#### [Assignment]
No pictures belong in the copy. Reproduce exactly the lines beginning at the line containing "Screen dimensions: 812x1480" and continuing to the end of the entries below.

•••••

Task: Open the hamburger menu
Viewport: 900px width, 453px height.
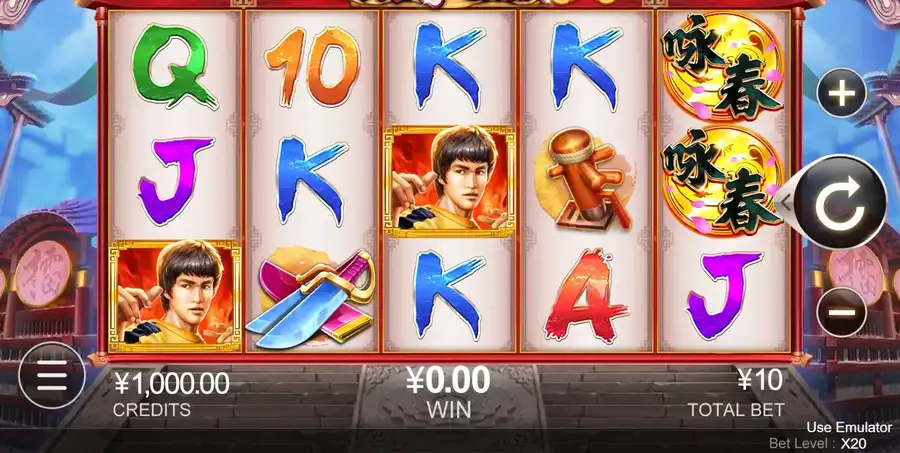Action: point(52,375)
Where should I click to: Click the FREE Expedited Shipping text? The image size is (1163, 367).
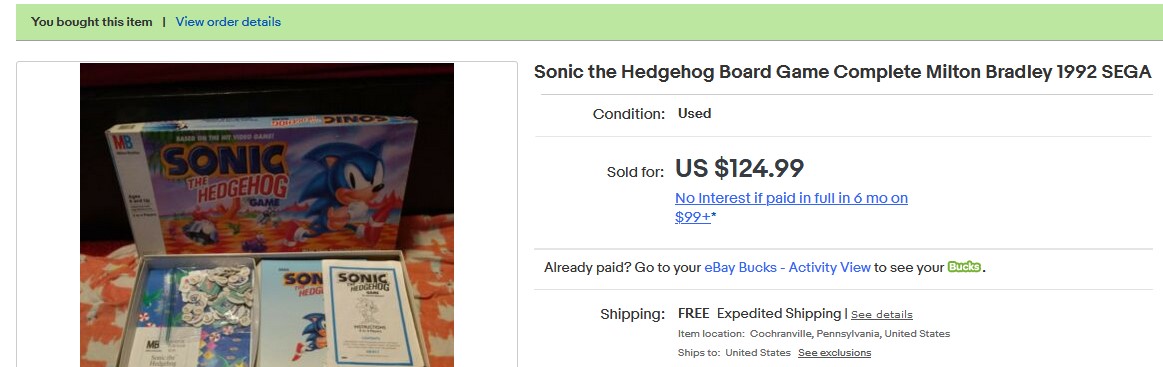[x=760, y=313]
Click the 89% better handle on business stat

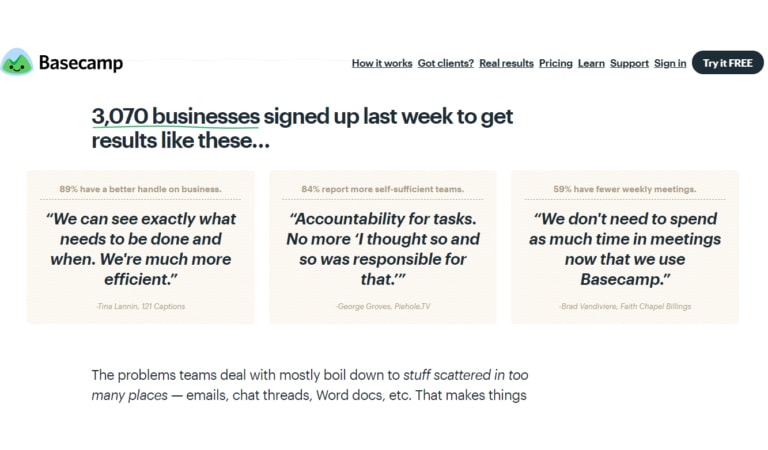(141, 189)
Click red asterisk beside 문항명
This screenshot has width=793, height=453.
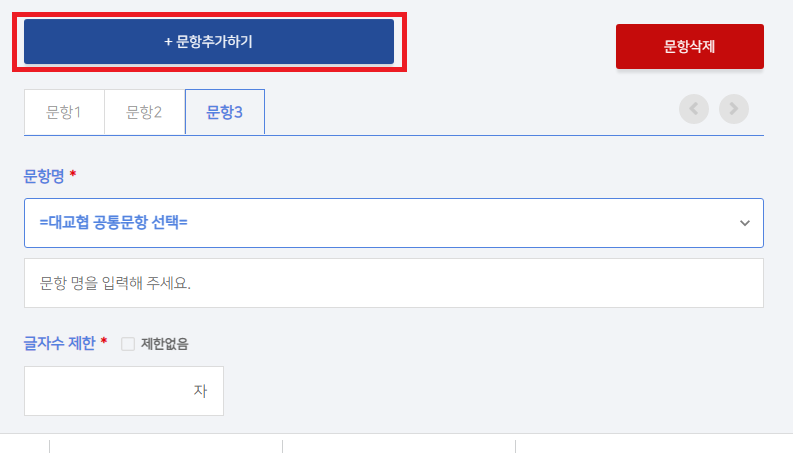pyautogui.click(x=73, y=173)
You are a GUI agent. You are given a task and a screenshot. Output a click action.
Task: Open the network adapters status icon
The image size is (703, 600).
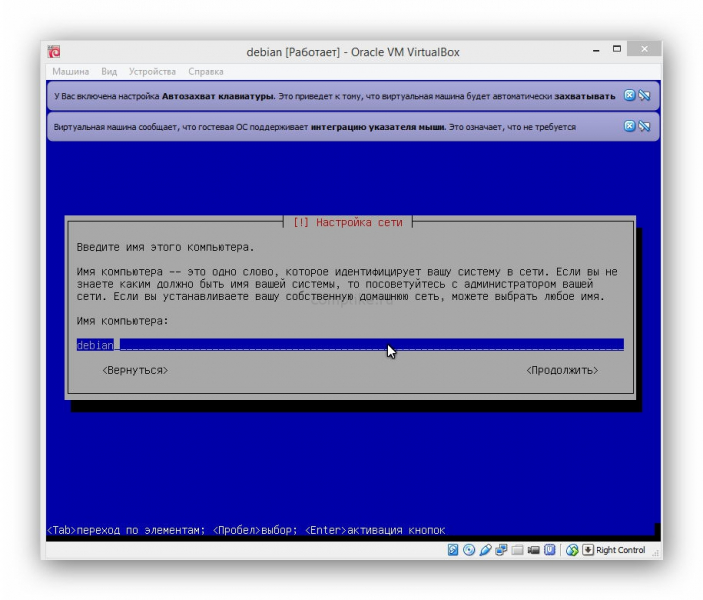(501, 550)
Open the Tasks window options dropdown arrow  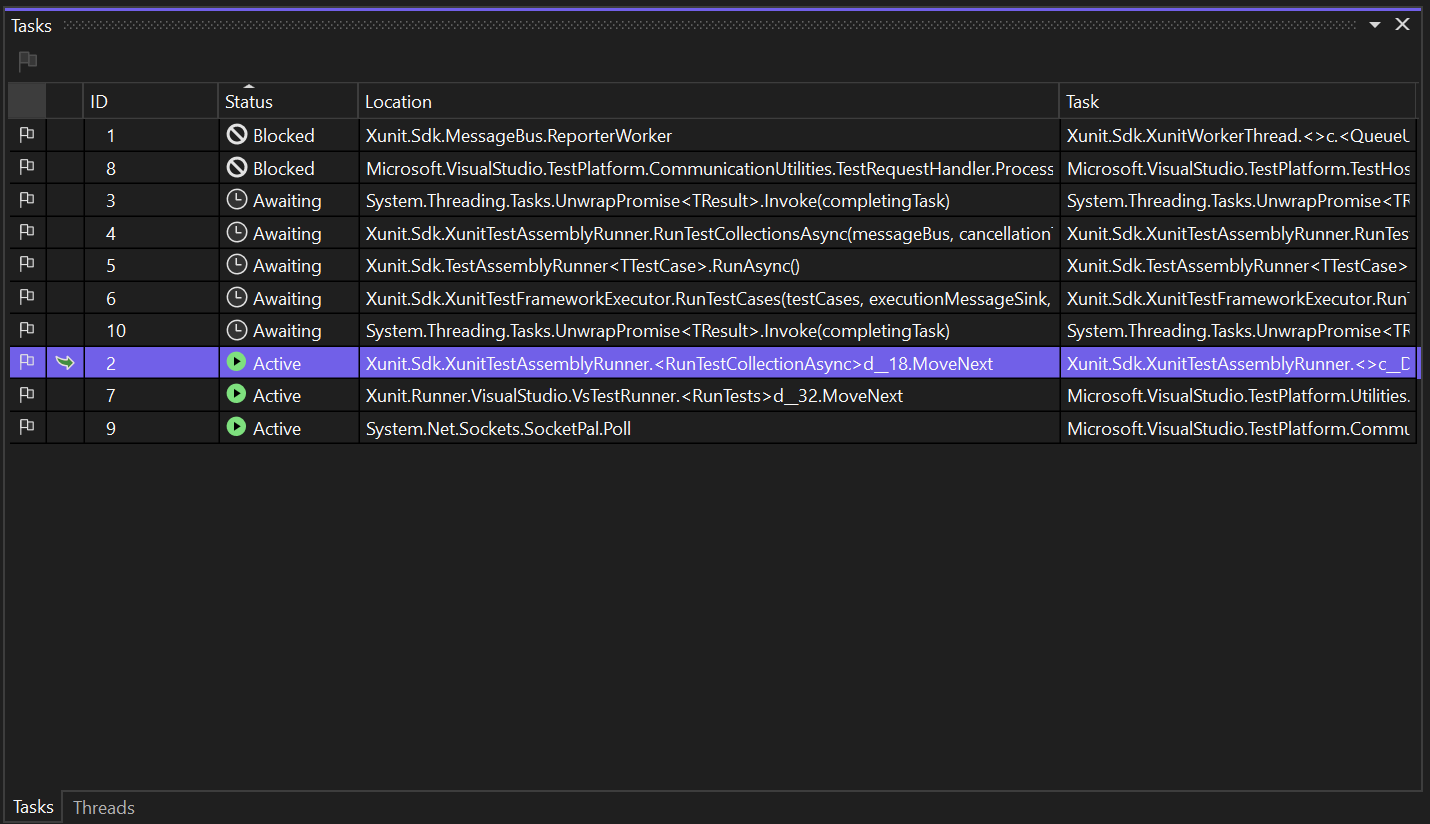pyautogui.click(x=1375, y=25)
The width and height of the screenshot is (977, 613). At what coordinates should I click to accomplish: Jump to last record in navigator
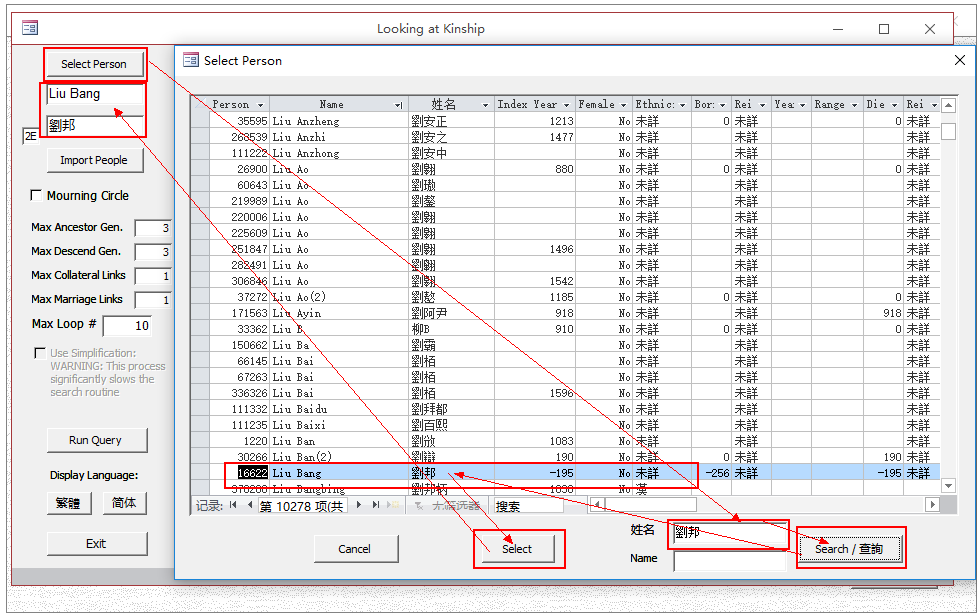375,506
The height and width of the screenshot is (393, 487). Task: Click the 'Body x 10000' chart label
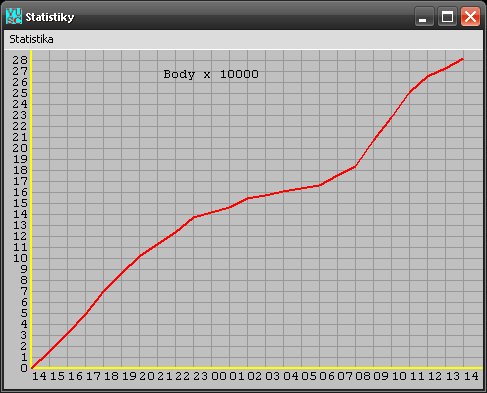tap(211, 74)
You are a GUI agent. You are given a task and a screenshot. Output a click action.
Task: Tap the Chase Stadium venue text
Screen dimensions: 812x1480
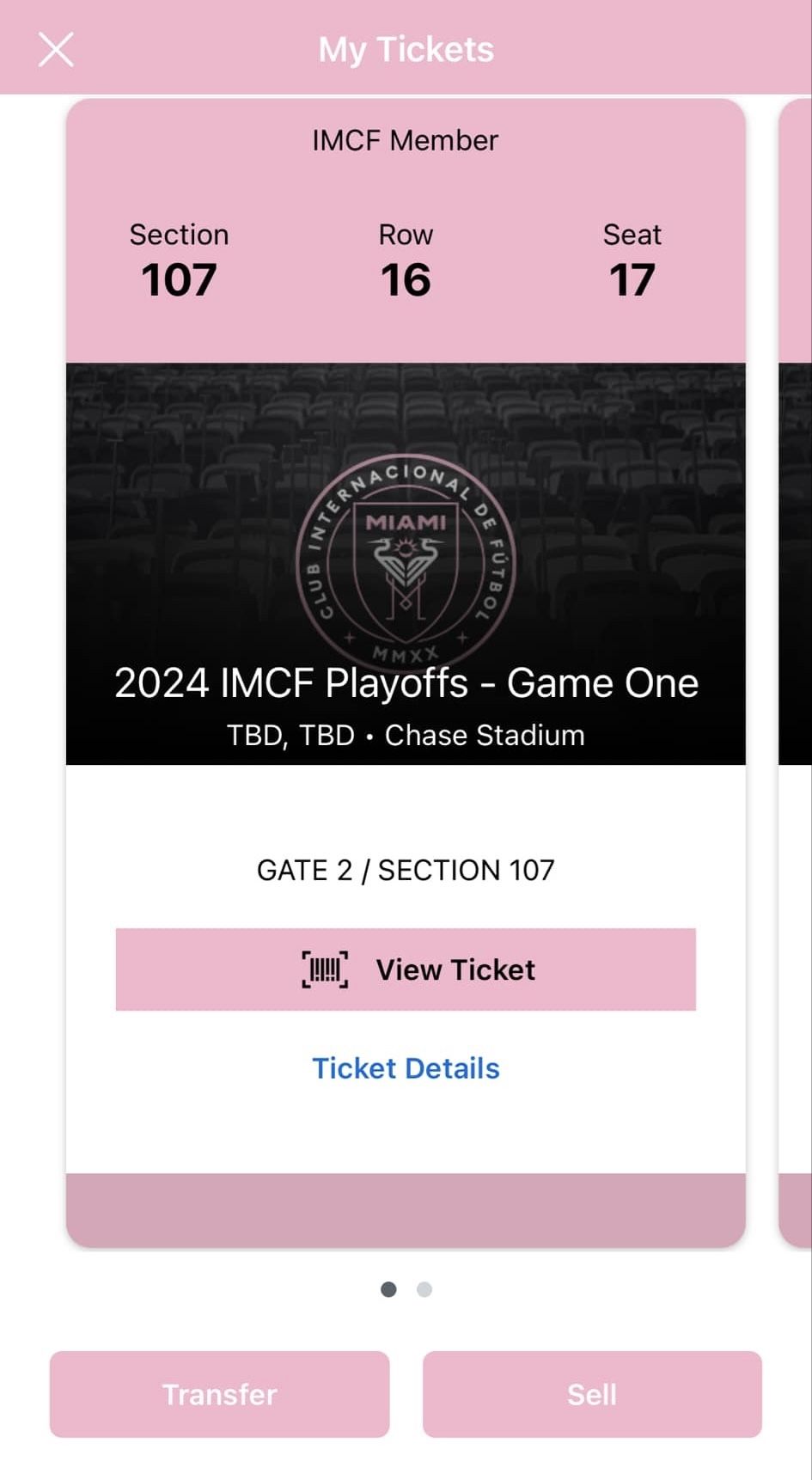pyautogui.click(x=485, y=736)
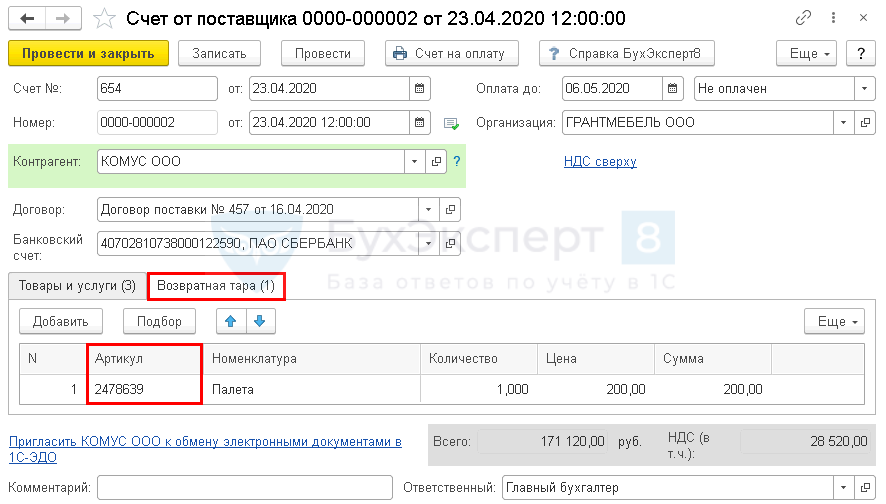Add document to favorites with star icon
The image size is (886, 504).
point(104,18)
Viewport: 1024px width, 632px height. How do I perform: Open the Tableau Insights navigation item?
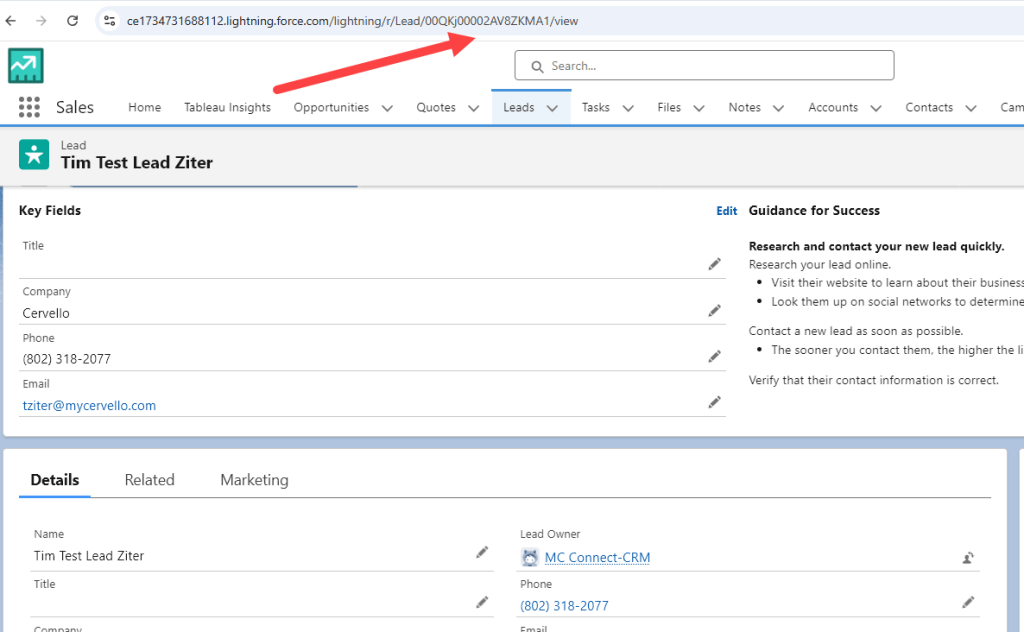(x=227, y=107)
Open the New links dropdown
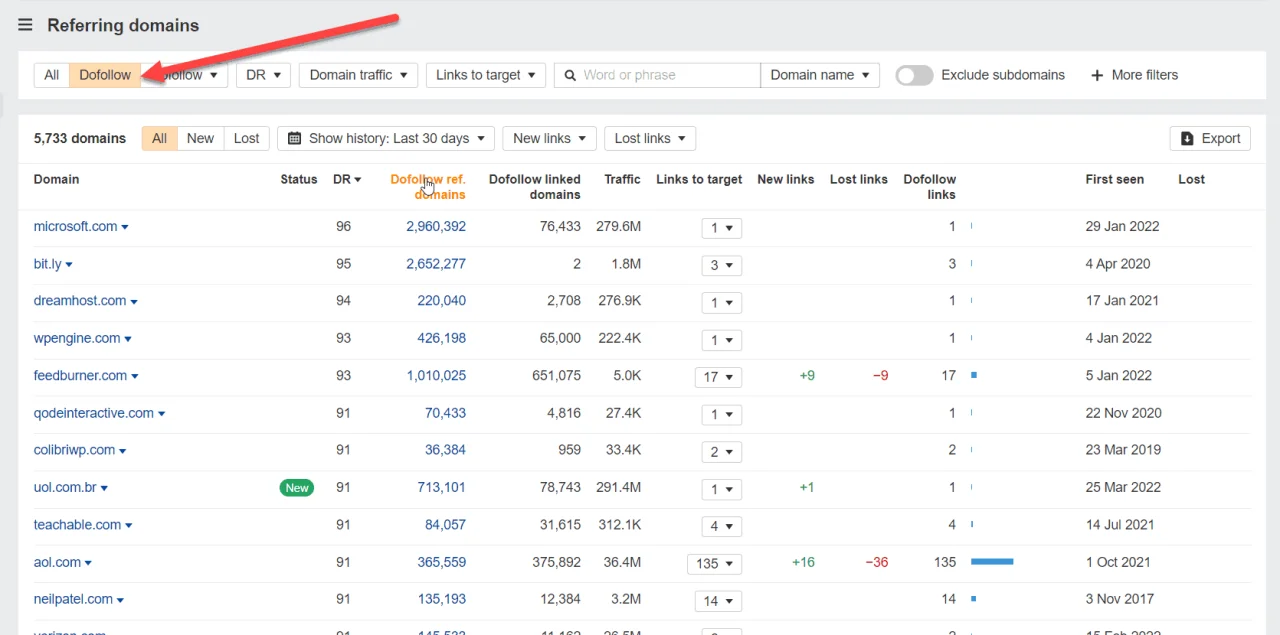 pos(548,138)
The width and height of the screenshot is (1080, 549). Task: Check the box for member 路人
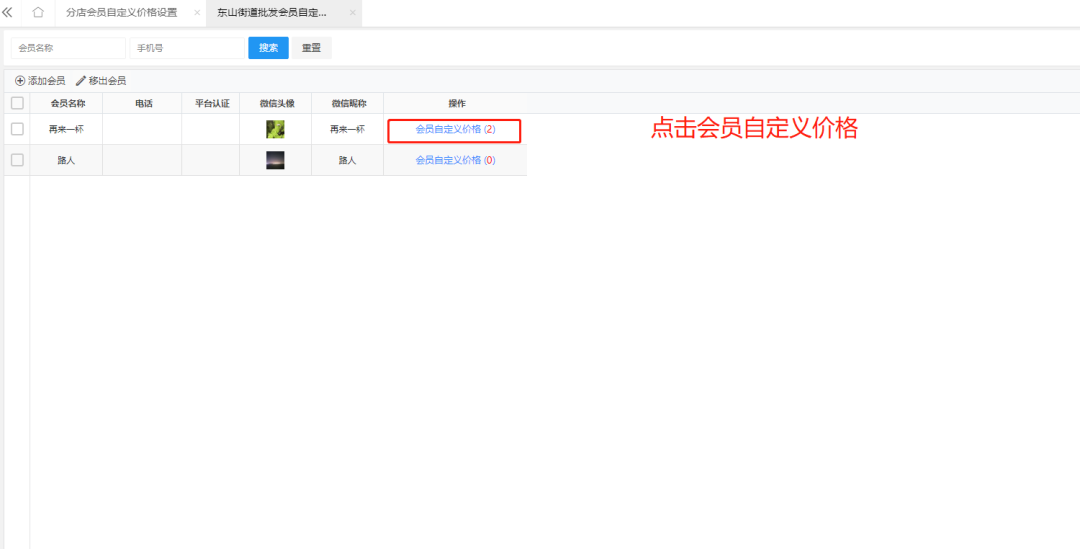(x=17, y=160)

•••••

#### [Result of this exercise]
Screen dimensions: 812x1480
pyautogui.click(x=485, y=736)
Add document to favorites with star icon
The image size is (886, 504).
point(104,18)
Viewport: 1024px width, 632px height. How do I perform: Open the Tableau Insights navigation item?
(x=227, y=107)
Open the New links dropdown
 pos(548,138)
The width and height of the screenshot is (1080, 549). Task: Check the box for member 路人
(x=17, y=160)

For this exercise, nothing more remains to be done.